5. Il ressort des pièces du dossier, en particulier des mentions du jugement attaqué, que la clôture de l'instruction a été prononcée à l'issue de l'audience publique du 20 septembre 2021 par la magistrate désignée par la présidente du tribunal administratif de Nice. Si M. A... C... reproche au premier juge de ne pas avoir tenu compte des pièces qu'il a produites les 18 et 20 octobre suivants afin de justifier de sa durée de présence en France, il ne ressort pas des pièces du dossier que ces productions, enregistrées postérieurement à la clôture de l'instruction, contiendraient l'exposé d'une circonstance de fait ou d'un élément de droit dont l'intéressé n'était pas en mesure de faire état avant cette clôture. Dans ces conditions, en ne tenant pas compte des pièces en cause, la magistrate désignée par la présidente du tribunal administratif de Nice n'a commis aucune irrégularité.
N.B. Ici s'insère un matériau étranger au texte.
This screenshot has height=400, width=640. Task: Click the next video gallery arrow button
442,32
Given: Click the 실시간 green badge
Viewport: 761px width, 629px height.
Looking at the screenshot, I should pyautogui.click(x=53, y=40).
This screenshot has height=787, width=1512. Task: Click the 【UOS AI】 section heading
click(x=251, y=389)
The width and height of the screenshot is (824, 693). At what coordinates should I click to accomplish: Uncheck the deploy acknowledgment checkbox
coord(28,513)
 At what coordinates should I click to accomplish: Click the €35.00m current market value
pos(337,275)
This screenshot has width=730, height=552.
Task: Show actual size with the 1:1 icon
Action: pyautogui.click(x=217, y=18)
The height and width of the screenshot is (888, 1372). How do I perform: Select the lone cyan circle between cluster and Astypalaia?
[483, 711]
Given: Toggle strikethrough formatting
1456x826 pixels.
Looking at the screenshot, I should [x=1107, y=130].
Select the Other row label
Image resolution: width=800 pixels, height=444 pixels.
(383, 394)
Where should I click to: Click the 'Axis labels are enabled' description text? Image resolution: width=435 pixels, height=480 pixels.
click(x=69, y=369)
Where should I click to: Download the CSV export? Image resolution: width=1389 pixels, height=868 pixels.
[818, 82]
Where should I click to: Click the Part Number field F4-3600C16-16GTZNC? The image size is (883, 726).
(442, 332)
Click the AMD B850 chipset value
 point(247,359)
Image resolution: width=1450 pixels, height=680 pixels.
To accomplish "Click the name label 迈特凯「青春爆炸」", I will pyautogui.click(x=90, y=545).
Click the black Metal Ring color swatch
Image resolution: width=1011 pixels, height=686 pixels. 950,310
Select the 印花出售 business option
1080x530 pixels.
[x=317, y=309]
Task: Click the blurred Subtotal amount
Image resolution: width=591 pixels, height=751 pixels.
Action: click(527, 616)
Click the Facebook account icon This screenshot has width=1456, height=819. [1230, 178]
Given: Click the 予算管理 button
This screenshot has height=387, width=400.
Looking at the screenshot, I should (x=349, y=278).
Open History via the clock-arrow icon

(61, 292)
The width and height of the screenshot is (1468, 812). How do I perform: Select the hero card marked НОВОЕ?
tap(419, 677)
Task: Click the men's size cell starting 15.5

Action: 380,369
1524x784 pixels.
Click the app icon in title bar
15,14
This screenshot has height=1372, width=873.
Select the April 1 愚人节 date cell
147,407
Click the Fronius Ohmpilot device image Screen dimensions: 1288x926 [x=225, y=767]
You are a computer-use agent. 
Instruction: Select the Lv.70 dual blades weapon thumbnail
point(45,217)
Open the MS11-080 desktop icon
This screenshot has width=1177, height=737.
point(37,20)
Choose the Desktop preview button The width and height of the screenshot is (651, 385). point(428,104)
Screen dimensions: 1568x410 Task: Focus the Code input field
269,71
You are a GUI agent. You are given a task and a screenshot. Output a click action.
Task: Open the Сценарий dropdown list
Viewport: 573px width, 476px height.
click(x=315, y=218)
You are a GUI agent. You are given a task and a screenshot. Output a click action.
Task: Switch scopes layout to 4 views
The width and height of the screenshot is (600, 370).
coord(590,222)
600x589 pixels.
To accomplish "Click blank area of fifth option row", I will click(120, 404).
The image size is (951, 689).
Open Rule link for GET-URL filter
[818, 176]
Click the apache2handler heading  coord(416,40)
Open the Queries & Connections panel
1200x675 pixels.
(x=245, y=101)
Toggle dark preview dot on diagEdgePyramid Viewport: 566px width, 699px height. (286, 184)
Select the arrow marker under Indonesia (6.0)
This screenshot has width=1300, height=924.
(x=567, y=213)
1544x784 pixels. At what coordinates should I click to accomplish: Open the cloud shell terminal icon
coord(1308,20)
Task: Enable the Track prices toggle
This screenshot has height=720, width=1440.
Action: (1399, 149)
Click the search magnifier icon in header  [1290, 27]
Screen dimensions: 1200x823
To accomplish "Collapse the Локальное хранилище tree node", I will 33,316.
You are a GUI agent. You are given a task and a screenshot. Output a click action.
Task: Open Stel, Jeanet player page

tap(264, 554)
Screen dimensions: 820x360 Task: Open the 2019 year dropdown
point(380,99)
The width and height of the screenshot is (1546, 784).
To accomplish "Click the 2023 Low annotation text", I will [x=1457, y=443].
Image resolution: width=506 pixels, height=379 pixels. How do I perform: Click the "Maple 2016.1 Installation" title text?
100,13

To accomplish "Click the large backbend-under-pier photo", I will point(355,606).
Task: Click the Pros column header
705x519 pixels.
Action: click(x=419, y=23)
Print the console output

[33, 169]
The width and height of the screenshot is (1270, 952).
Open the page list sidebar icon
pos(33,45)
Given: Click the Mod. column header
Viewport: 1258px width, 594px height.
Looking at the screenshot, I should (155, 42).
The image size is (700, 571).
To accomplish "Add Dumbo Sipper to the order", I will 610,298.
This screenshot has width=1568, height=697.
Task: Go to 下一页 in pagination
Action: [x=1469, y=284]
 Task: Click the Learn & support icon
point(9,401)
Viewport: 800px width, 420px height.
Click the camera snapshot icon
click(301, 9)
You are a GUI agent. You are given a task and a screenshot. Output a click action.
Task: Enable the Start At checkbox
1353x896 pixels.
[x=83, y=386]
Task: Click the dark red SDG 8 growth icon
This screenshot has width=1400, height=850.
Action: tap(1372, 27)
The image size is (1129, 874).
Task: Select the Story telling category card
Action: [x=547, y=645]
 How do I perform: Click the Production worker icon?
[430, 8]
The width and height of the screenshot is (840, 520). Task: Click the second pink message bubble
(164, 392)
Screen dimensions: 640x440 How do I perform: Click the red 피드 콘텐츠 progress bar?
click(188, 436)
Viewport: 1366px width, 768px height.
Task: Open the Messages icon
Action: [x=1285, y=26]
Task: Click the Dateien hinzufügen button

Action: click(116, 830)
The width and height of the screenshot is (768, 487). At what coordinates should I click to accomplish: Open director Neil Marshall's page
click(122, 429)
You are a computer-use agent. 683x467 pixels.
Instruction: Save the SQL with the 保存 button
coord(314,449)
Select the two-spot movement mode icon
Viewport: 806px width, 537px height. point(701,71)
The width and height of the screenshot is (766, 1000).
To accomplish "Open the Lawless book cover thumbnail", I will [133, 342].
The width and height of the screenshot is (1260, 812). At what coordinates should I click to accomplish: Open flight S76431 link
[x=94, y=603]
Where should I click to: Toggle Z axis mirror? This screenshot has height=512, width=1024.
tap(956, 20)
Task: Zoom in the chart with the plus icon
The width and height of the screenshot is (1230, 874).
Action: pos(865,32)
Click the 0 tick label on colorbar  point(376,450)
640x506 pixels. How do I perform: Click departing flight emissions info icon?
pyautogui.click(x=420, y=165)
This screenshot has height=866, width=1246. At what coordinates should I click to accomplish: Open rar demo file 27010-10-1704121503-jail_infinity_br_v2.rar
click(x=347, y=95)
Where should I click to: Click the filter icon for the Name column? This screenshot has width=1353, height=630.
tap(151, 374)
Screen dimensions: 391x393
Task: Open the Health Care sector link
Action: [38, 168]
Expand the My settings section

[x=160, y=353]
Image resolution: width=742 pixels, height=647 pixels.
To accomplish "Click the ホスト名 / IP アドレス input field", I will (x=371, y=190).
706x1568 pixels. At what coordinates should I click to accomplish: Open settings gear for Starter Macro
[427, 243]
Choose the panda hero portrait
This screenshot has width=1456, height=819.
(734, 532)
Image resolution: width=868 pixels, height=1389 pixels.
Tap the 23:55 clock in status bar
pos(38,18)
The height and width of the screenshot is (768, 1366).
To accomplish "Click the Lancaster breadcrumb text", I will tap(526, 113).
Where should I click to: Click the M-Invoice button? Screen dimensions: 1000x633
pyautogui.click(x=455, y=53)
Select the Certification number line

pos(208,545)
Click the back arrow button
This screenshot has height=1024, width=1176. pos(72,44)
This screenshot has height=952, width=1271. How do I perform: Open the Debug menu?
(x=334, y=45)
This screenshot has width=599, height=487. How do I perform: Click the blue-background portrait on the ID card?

Sur le bien-fondé du jugement :
6. En premier lieu, l'arrêté attaqué comporte l'énoncé des considérations de droit et de fait qui en constituent le fondement. En particulier, la décision portant interdiction de retour contenue dans cet arrêté, qui vise les articles L. 612-6 à L. 612-10 du code de l'entrée et du séjour des étrangers et du droit d'asile, indique les raisons pour lesquelles M. A... C... peut, en l'absence de circonstances humanitaires, faire l'objet d'une telle mesure. Par suite, l'arrêté contesté est suffisamment motivé.
7. En deuxième lieu, M. A... C... n'établit ni même n'allègue avoir sollicité son admission exceptionnelle au séjour, au titre de la vie privée et familiale, sur le fondement de l'article L. 435-1 du code de l'entrée et du séjour des étrangers et du droit d'asile. Par suite, et en tout état de cause, il n'est pas fondé à soutenir que, compte tenu de sa durée de présence en France, le préfet des Alpes-Maritimes aurait dû, préalablement à l'édiction de l'arrêté contesté, saisir la commission du titre de séjour en application du deuxième alinéa de cet article L. 435-1.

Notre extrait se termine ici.